Personal health and wellness take a hit too. Relationships suffer due to anger issues as well. "People will complain about your intensity, avoid you, and you'll face what seem like unresolvable conflicts," explains Nay. Any of these signs can point to anger issues and, as Nay discusses in his book, it's incredibly important to be aware of your anger. If you don't recognize that you have anger problems it becomes difficult to apply the method of neuroplasticity in order to cope.
Learn how to manage your anger
In his book, Nay explores a series of experiential exercises which involve practising certain behaviours designed to curb anger management issues. His STOP method teaches people techniques that help them understand the connection between their brain and their body when they get mad. People need to start by being mindful of their anger—to be able to recognize it when it occurs and know the signs their body is sending that they are in fact mad.
Nay explains that you first deduce anger arousal by noticing how your body is reacting and changing because of your angry emotions. Once you understand how your body signals this, you'll be more aware of when it happens and therefore having a better handle on controlling it.
Think about how your thoughts are controlling your body. Identify the powerful thoughts that fuel the anger destructively. You can learn to push them away and to tell your brain to shut them out. "Believe it or not it will listen," says Nay.
This step calls for you to replace those angry thoughts. "Visualize better thoughts, ones that will calm you down," Nay advises. Just as your body flares up with angry thoughts, it will relax with ones that you find soothing. If you replace the aggression with the appropriate assertiveness, you will be able to voice your feelings and needs, communicating what it was that got you angry in the first place.
Plan how to defuse the conflict and find a win-win solution. By devising a plan you can "rethink the situation in a factual, subjective manner," says Nay. In doing so you will be able to avoid future situations that would cause anger.
With practice, the STOP method can be applied when dealing with everyday stress and anxiety. The more aware people are of their body responding and reacting to anger, the more effectively they will learn to handle stress and anger-inducing situations. The repetition will lead to physical changes in the brain, which, over times, will become permanent.
Top tips for controlling your anger
If you don't think that you have anger issues that call for brain rewiring, Nay has some quick tips to help you regain control over your emotions.
1. Keep a log. Nay encourages his patients to keep an anger-incident log, writing down when they become angry and why it happened. "When you self-monitor behaviours they are more likely to change," says Nay. His patients who do this are able to grasp how often anger is affecting their life and what certain triggers and reactions are. "It makes them mindfully aware of themselves."
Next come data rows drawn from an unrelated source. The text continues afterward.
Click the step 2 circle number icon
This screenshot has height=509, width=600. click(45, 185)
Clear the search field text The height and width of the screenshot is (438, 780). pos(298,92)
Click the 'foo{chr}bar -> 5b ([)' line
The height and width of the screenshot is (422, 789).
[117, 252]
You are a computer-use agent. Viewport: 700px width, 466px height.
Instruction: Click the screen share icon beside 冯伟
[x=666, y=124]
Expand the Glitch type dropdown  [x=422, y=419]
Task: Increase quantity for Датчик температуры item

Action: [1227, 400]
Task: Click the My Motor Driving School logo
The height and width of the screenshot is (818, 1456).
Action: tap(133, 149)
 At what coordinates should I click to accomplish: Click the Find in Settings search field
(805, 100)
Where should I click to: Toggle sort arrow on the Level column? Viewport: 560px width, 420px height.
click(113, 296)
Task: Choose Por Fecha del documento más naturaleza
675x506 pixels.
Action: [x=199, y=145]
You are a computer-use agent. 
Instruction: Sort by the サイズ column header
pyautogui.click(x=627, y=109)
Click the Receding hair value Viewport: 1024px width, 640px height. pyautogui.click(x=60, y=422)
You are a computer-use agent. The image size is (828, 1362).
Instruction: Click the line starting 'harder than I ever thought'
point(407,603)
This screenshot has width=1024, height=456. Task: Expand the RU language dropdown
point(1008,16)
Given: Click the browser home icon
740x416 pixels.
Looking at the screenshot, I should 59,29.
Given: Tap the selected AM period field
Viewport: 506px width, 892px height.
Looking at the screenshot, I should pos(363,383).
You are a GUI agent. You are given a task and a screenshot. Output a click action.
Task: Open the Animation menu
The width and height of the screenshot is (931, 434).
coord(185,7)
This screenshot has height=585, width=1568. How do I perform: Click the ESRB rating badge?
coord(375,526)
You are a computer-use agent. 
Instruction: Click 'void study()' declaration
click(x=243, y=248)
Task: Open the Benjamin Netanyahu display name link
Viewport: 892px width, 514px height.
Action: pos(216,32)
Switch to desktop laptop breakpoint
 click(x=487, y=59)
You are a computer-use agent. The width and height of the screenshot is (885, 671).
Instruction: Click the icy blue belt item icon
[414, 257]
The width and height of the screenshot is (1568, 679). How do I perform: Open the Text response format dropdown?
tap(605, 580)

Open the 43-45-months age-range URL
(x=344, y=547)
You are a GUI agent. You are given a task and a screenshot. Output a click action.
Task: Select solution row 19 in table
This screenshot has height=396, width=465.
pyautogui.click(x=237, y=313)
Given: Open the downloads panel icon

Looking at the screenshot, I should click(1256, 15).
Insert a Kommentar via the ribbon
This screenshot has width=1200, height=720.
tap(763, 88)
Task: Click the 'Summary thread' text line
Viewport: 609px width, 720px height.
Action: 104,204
2. Breathe through it. Sometimes something as simple as breathing can help when you are angry. "When you are aware of anger internally, tell the brain and it will listen," Nay says. When you realize that you're angry, stop everything you're doing and sit down with your arms loosely at your sides. "This diminishes the fight or flight response," explains Dr. Nay. "Sitting is associated with safety and security." Take a deep breath and let it out very slowly through your mouth. "Count back from ten," advises Dr. Nay. By forcing yourself to calm down and relax, you're experiencing your body's parasympathetic response in your body, which activates tranquil functions. By sitting and breathing, your body will calm down and you will have a clearer mind.